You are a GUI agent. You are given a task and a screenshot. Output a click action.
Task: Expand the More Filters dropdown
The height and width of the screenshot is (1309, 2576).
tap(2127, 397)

============================================================

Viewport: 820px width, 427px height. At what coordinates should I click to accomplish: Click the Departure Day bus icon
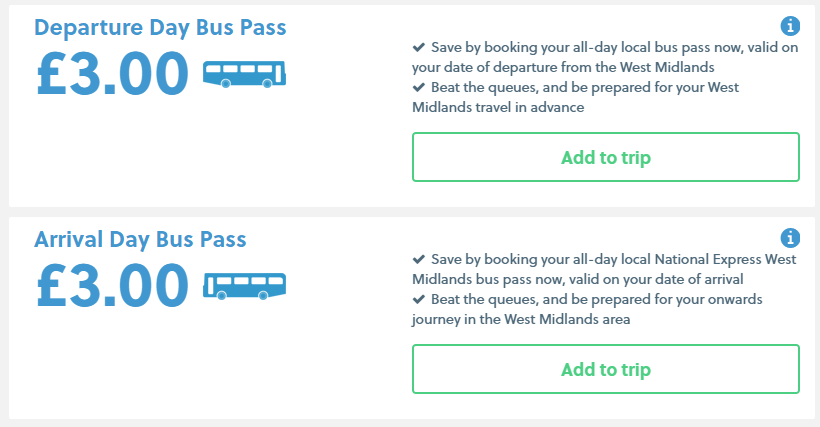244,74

============================================================

### Set task
Report every line of the records that contains the string "height", copying each such line in full. Treat case as significant.

### Result for this exercise
The height and width of the screenshot is (1309, 2576).
Viewport: 820px width, 427px height. At what coordinates should I click to accomplish: Click the Departure Day bus icon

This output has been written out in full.